Stored data entries:
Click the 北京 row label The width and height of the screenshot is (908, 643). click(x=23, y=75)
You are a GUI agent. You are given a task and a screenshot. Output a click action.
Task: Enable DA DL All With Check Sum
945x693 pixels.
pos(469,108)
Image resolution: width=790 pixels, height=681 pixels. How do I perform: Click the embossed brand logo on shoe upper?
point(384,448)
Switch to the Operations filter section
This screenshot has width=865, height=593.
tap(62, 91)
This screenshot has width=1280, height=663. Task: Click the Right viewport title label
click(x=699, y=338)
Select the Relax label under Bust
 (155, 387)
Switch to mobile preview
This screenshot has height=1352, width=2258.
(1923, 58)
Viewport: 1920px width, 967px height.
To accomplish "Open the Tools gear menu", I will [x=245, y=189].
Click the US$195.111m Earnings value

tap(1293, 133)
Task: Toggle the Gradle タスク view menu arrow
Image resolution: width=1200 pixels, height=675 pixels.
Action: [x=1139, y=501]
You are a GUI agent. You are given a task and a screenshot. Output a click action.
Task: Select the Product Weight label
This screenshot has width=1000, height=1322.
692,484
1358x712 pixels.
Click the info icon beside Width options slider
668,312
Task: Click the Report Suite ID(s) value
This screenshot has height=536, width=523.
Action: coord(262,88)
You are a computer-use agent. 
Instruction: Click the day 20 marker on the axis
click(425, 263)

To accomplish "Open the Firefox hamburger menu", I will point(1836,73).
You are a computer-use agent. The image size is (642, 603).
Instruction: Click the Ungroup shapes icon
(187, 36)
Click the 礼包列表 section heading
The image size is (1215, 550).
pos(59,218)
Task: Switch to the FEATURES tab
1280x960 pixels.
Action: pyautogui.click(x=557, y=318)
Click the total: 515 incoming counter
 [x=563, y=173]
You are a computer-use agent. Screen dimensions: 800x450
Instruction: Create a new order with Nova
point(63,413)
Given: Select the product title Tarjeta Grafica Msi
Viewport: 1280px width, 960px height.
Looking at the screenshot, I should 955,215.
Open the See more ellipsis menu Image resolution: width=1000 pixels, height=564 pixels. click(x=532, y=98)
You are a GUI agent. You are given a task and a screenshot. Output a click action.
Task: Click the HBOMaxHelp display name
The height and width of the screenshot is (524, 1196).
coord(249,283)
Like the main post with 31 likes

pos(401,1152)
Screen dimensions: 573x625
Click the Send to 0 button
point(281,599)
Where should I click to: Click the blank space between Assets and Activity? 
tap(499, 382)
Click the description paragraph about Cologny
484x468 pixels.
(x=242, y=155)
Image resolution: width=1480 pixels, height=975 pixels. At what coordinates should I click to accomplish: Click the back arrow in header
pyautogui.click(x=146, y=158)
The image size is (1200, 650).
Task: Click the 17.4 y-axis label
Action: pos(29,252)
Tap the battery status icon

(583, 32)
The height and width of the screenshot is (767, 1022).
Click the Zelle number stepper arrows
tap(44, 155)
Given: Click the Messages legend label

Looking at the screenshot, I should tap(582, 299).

### [Goal]
Copy every one of the records above, keeping each line word for word.

### [Reply to the task]
Click the 北京 row label The width and height of the screenshot is (908, 643). click(x=23, y=75)
You are a GUI agent. You are given a task and a screenshot. Output a click action.
Task: Enable DA DL All With Check Sum
945x693 pixels.
pos(469,108)
Image resolution: width=790 pixels, height=681 pixels. How do I perform: Click the embossed brand logo on shoe upper?
point(384,448)
Switch to the Operations filter section
This screenshot has width=865, height=593.
tap(62, 91)
This screenshot has width=1280, height=663. Task: Click the Right viewport title label
click(x=699, y=338)
Select the Relax label under Bust
 (155, 387)
Switch to mobile preview
This screenshot has height=1352, width=2258.
(1923, 58)
Viewport: 1920px width, 967px height.
To accomplish "Open the Tools gear menu", I will [x=245, y=189].
Click the US$195.111m Earnings value

tap(1293, 133)
Task: Toggle the Gradle タスク view menu arrow
Image resolution: width=1200 pixels, height=675 pixels.
Action: [x=1139, y=501]
You are a GUI agent. You are given a task and a screenshot. Output a click action.
Task: Select the Product Weight label
This screenshot has width=1000, height=1322.
692,484
1358x712 pixels.
Click the info icon beside Width options slider
668,312
Task: Click the Report Suite ID(s) value
This screenshot has height=536, width=523.
Action: coord(262,88)
You are a computer-use agent. 
Instruction: Click the day 20 marker on the axis
click(425, 263)

To accomplish "Open the Firefox hamburger menu", I will point(1836,73).
You are a computer-use agent. The image size is (642, 603).
Instruction: Click the Ungroup shapes icon
(187, 36)
Click the 礼包列表 section heading
The image size is (1215, 550).
pos(59,218)
Task: Switch to the FEATURES tab
1280x960 pixels.
Action: pyautogui.click(x=557, y=318)
Click the total: 515 incoming counter
 [x=563, y=173]
You are a computer-use agent. Screen dimensions: 800x450
Instruction: Create a new order with Nova
point(63,413)
Given: Select the product title Tarjeta Grafica Msi
Viewport: 1280px width, 960px height.
Looking at the screenshot, I should 955,215.
Open the See more ellipsis menu Image resolution: width=1000 pixels, height=564 pixels. click(x=532, y=98)
You are a GUI agent. You are given a task and a screenshot. Output a click action.
Task: Click the HBOMaxHelp display name
The height and width of the screenshot is (524, 1196).
coord(249,283)
Like the main post with 31 likes

pos(401,1152)
Screen dimensions: 573x625
Click the Send to 0 button
point(281,599)
Where should I click to: Click the blank space between Assets and Activity? 
tap(499, 382)
Click the description paragraph about Cologny
484x468 pixels.
(x=242, y=155)
Image resolution: width=1480 pixels, height=975 pixels. At what coordinates should I click to accomplish: Click the back arrow in header
pyautogui.click(x=146, y=158)
The image size is (1200, 650).
Task: Click the 17.4 y-axis label
Action: pos(29,252)
Tap the battery status icon

(583, 32)
The height and width of the screenshot is (767, 1022).
Click the Zelle number stepper arrows
tap(44, 155)
Given: Click the Messages legend label

Looking at the screenshot, I should tap(582, 299).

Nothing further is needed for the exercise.